> [Prompt]: Below is a block of entries; repeat exactly the lines starting at the line that contains "This screenshot has height=1080, width=2400." and ending at the line that contains "You are a computer-use agent. The", both included.

> [Given data]:
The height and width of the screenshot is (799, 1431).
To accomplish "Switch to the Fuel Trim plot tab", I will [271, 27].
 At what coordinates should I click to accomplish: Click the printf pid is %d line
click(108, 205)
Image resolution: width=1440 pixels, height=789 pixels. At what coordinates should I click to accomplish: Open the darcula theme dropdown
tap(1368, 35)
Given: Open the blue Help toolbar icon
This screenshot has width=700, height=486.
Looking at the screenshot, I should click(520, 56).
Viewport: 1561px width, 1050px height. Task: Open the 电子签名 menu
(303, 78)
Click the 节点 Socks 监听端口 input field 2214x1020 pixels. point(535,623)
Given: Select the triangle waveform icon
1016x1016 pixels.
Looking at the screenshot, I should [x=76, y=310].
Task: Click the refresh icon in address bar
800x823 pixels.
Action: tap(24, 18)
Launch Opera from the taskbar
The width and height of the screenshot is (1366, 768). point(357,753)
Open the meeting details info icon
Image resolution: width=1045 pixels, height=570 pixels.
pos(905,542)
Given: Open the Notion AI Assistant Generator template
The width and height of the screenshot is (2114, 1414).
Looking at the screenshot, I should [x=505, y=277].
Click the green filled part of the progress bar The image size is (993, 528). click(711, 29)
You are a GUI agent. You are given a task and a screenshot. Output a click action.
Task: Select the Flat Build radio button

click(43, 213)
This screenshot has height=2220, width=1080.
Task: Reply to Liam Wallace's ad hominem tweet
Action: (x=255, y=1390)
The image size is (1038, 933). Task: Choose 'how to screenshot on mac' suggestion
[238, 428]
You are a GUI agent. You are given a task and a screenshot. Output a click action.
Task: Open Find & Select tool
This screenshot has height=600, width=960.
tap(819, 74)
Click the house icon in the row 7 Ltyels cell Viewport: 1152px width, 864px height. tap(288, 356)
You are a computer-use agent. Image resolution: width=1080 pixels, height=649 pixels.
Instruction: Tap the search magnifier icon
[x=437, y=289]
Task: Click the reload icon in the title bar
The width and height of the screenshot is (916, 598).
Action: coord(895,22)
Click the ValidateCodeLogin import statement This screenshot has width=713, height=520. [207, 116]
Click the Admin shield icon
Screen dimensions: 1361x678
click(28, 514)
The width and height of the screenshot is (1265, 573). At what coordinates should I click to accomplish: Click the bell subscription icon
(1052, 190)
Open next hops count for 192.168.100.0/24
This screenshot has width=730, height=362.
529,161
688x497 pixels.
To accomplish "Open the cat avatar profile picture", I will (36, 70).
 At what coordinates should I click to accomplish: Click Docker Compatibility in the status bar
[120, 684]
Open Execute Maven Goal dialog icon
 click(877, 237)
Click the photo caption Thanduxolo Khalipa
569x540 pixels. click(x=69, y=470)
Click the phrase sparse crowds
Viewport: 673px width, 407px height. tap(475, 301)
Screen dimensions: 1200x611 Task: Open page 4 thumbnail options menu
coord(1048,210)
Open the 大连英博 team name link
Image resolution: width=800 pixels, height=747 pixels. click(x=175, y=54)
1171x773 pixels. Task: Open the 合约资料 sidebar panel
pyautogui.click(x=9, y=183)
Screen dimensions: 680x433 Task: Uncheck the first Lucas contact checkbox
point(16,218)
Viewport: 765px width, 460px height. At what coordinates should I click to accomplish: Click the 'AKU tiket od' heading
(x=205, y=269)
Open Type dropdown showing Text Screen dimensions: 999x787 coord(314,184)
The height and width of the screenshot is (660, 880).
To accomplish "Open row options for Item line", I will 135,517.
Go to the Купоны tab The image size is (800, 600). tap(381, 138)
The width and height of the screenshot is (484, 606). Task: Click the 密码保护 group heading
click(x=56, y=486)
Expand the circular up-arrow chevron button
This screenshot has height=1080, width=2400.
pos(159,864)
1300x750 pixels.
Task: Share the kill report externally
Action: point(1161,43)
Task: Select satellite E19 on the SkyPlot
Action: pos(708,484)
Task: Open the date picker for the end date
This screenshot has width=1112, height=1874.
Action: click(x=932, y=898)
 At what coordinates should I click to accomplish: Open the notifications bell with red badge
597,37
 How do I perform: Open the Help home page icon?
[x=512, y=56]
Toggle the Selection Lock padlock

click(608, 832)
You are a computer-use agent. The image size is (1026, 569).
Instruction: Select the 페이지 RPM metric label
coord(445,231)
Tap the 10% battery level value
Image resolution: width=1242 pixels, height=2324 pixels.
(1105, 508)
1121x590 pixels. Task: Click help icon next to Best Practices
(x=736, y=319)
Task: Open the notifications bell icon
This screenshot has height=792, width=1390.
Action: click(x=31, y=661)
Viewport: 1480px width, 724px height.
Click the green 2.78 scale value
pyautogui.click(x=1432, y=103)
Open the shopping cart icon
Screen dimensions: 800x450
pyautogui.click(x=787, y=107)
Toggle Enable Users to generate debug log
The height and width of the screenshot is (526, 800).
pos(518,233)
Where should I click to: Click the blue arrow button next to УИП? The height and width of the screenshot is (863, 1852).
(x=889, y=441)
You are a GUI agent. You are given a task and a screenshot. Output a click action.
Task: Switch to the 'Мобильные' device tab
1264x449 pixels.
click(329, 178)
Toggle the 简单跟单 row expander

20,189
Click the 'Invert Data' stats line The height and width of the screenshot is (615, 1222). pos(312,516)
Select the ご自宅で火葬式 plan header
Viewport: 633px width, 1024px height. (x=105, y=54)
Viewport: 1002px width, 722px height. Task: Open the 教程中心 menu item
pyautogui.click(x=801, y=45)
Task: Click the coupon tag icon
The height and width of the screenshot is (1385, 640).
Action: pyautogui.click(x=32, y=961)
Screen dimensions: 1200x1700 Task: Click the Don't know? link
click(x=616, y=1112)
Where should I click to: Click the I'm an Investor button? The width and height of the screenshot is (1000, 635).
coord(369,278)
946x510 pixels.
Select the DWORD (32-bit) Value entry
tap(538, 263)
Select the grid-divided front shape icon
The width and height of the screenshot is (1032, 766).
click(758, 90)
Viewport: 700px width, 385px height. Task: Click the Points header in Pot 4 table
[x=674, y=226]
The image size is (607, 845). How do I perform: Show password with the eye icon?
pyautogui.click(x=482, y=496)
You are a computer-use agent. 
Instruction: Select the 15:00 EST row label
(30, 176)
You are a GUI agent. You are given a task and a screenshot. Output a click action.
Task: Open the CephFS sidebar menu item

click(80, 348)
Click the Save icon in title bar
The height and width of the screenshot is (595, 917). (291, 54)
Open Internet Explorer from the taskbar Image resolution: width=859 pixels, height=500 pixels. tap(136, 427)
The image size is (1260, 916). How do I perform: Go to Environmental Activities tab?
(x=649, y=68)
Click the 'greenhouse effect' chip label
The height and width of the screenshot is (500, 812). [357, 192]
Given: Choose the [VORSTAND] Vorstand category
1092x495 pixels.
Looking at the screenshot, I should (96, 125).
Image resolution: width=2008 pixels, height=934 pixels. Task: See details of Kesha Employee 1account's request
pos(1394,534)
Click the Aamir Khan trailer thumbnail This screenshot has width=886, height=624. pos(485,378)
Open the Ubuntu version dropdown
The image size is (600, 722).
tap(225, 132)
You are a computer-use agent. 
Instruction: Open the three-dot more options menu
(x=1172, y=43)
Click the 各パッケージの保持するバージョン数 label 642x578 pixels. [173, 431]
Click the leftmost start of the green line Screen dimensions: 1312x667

> [Response to the exercise]:
This screenshot has height=1080, width=2400.
pos(159,864)
1300x750 pixels.
Task: Share the kill report externally
Action: point(1161,43)
Task: Select satellite E19 on the SkyPlot
Action: pos(708,484)
Task: Open the date picker for the end date
This screenshot has width=1112, height=1874.
Action: click(x=932, y=898)
 At what coordinates should I click to accomplish: Open the notifications bell with red badge
597,37
 How do I perform: Open the Help home page icon?
[x=512, y=56]
Toggle the Selection Lock padlock

click(608, 832)
You are a computer-use agent. The image size is (1026, 569).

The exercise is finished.